Russel Howcroft and Nine Radio boss Tom Malone on why media's the most ruthless of Howcroft's career, advertiser age bias and the inside account of Alan Jones' final curtain
Russel Howcroft says media is the most ruthless industry, consulting the most influential but advertising the smartest. Nine Radio’s new boss Tom Malone, meanwhile, spills the beans on how Howcroft left PwC to join 3AW’s breakfast slot and the overhaul he’s unleashed at Nine Radio to skew younger and address advertiser bias against older, lucrative audiences in radio. Malone says it's a 10 year plan of regeneration, so no freak-outs when the first radio ratings since COVID land later this month. He tells a very different story around Alan Jones and his exit from 2GB and argues advertisers need to drop 25-54 demos and follow the money to higher-spending 35-65 year olds - can commonsense prevail?
Walking the talk
Of all the industries he has experienced, former Y&R brands CEO, Network Ten executive general manager and PwC chief creative officer Russel Howcroft says media is the most ruthless. So he only has himself to blame for jumping into the hot seat at 3AW, with Nine wielding cold steel since taking full control of Macquarie Radio late last year.
With the “first wave” of surgery now complete, Nine Radio managing director Tom Malone says it’s a case of proving and monitoring results as Nine attempts to retain older audiences (minus some of their favourite big, old names), while attracting a younger generation to talk radio. Not to mention converting media buyers from their apparent FM reverie.
No mean feat, but Malone, a former Today and 60 Minutes producer and latterly Nine’s director of sport, is confident that the plan will survive first contact with the ratings – and ultimately secure a bigger share of brand budgets.
No stranger to controversial decisions (Malone had a big hand in Nine flicking the cricket for tennis), he does however, want to set the record straight over Alan Jones’ exit.
“When I took over, the first person I went to see was Alan Jones. He was pretty honest. He said, 'listen, Tom, I'm 78. I don't know how long I'll keep doing it. I've got two years to run. Let's see what happens'.”
Alan Jones: The inside story…
Jones, says Malone, neither jumped nor was pushed. Rather than the reported $20m commercial fallout from the Jacinda Ardern “sock” incident, or an aversion to risk from his new employers, Malone suggests time simply caught up with the man who for decades revelled in delivering unfiltered opinion to Sydney’s largest radio audience, and riding out the consequences.
As Malone puts it:
“When I took over, the first person I went and saw was Alan Jones. For 30 years he's been the most important person on the station in terms of his ability to bring in audiences and advertising,” says Malone.

## [Entries supplied]
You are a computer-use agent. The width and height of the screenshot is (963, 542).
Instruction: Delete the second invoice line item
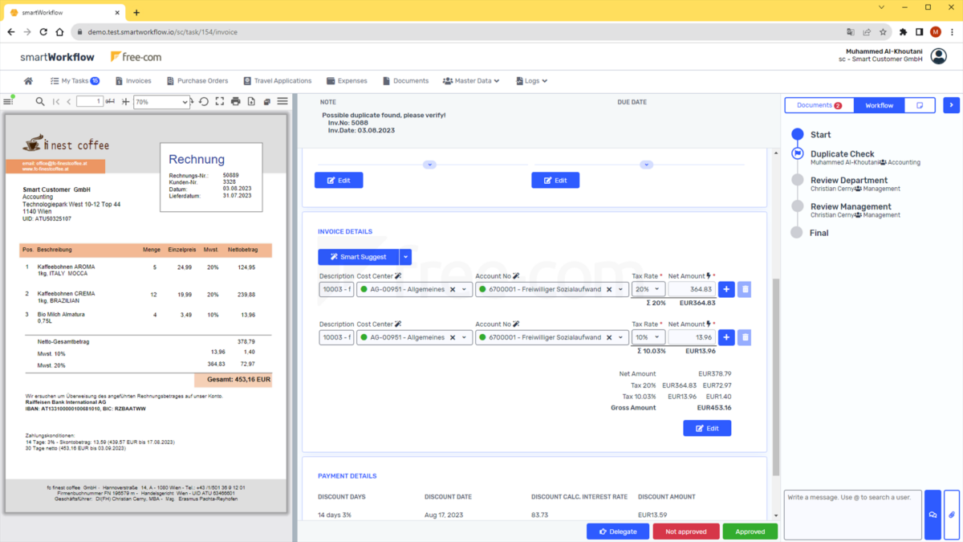(x=744, y=337)
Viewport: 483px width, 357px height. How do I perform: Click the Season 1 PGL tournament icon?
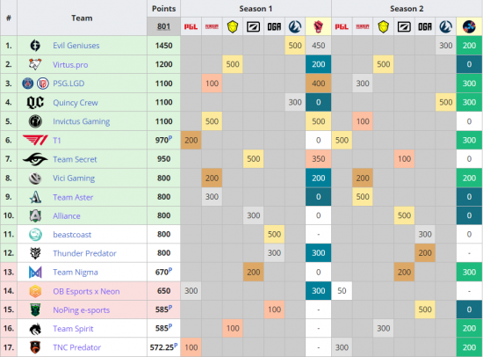click(191, 27)
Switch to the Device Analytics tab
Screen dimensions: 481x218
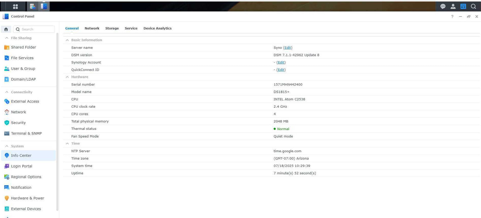[x=157, y=28]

## [Exercise instructions]
In the article about Russel Howcroft and Nine Radio, rewrite the paragraph beginning "Jones, says Malone, neither jumped nor was pushed" in shorter form while keeping its main facts. The listing has no connection to the article about Russel Howcroft and Nine Radio.

## [Expected answer]
Malone says Jones neither quit nor was forced out. He points to neither the reported $20m commercial fallout from the Jacinda Ardern "sock" incident nor risk aversion at Jones's new employers. He suggests instead that time caught up with a man who for decades gave Sydney's largest radio audience unfiltered opinion and rode out the consequences.